The Abortion Working Group – comprising over 20 civil society organisations and healthcare providers, led by the National Women’s Council (NWC) - has submitted a report to the review process highlighting significant ongoing issues impeding access to care and their recommendations to address these.
The Group’s recommendations are in step with the public mood, with new nationally representative research conducted by Opinions Market Research showing significant support for key asks around, decriminalisation, access to care at home and Safe Access Zones.
- 80% agree no woman in Ireland should still have to travel abroad to access abortion care
- 71% agree abortion should be treated like any other medical procedure and should not be a matter for criminal law
- 79% agree doctors should be trusted to provide abortion care based on professional judgement and clinical best practice
- 85% agree all individuals accessing and providing abortion care should be protected from threats, harassment and abuse from anti-abortion protests
- 67% agree any person on the island of Ireland should be able to access abortion free of charge
- Support was consistently strongest amongst women across all five statements, and the over 55s were the age-group most in agreement that no woman should have to travel, doctors should be trusted and all individuals accessing and providing care should be protected
The Abortion Working Group’s (AWG) detailed submission highlights that significant legal changes and practice improvements are required if the Health (Termination of Pregnancy) Act is to guarantee equal and accessible abortion access.
- Full decriminalisation of abortion in line with WHO guidance to remove the chilling effect on healthcare providers
- Remove the mandatory three days wait period to ensure timely access to abortion care
- Remove the 12-weeks gestational limit and enable abortion on request up to viability to ensure that no woman or pregnant person is forced to travel abroad for essential reproductive healthcare
Orla O’Connor, Director of the National Women’s Council and Chair of the Abortion Working Group said,
“Our submission today highlights how too many women and pregnant people who need an abortion still can’t get one.

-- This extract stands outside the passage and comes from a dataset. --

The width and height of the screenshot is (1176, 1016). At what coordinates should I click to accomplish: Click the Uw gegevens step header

The mandatory three-day wait period has no medical purpose or value and can act as a barrier to access. Access to healthcare at home was a clear call from the people of Ireland in 2018, yet sadly, we know many women are still travelling to access crucial healthcare. In the case of fatal foetal anomaly (FFA), we know that many women are being forced to travel under the existing legislation as it is too restrictive. The 12 week gestational limit is too rigid and doesn’t take account the complexities of women’s lives or relevant medical evidence. We need to see a widening of 12-week gestational limit and removal of the 28-day mortality clause for fatal foetal abnormalities, so abortion is accessible to all up to viability. Furthermore, in order to access an abortion, you need to have a PPS number, which is a significant barrier for immigrants and asylum seekers. This has to change.”

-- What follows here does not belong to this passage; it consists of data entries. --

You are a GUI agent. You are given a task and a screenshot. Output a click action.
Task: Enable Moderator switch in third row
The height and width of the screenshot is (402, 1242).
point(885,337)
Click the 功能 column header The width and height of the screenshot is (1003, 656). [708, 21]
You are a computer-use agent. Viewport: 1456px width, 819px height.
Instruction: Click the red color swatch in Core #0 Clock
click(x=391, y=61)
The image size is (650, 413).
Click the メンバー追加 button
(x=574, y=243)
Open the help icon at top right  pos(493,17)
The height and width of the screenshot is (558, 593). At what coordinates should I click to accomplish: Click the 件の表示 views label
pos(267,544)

Alana Ryan, Women’s Health Coordinator, NWC said,
“It is so crucial that women’s voices and experiences are placed at the centre of the abortion review and that where clear changes are needed, they will be made. Critically today, our opinion polling data shows massive public support for all women to access free abortion care at home, without fear of harassment and intimidation, and for abortion to be treated like any other medical procedure and not a matter for criminal law. There is much that can and should be done to ensure that all women and pregnant people who require an abortion can avail of one. Coverage is poor across the country, with only half of our maternity hospitals providing full abortion services and only one in 10 GPs providing abortion care. This is the critical moment to make improvements for women and pregnant people in Ireland. We urgently need to see these changes made.”
Dr Mary Favier, founding member Doctors for Choice, representative of START doctors and AWG member, said:
“The ongoing criminalization of abortion in Ireland is a significant barrier to access and one which absolutely must be addressed in this three-year Review. As a doctor, I should be able to provide urgent care to my patients in line with the evidence-base and their preferences, yet the use of a criminal framework for abortion inhibits this, with real impacts on the most marginalized. The WHO recommends full decriminalization of abortion care in recognition of the ‘chilling effect’ criminalisation has on care provision – now is the moment to bring Ireland in line with international best practice.”
Karen Sugrue, Co-Convenor, Together for Safety and AWG member, said
“Safe access zones are core to the entire review process. GPs & Hospitals simply do not want protests outside upsetting people on their way to appointments and to work. Until we have Safe Access zones in place there will continue to be large areas of the country with no access to abortion care.”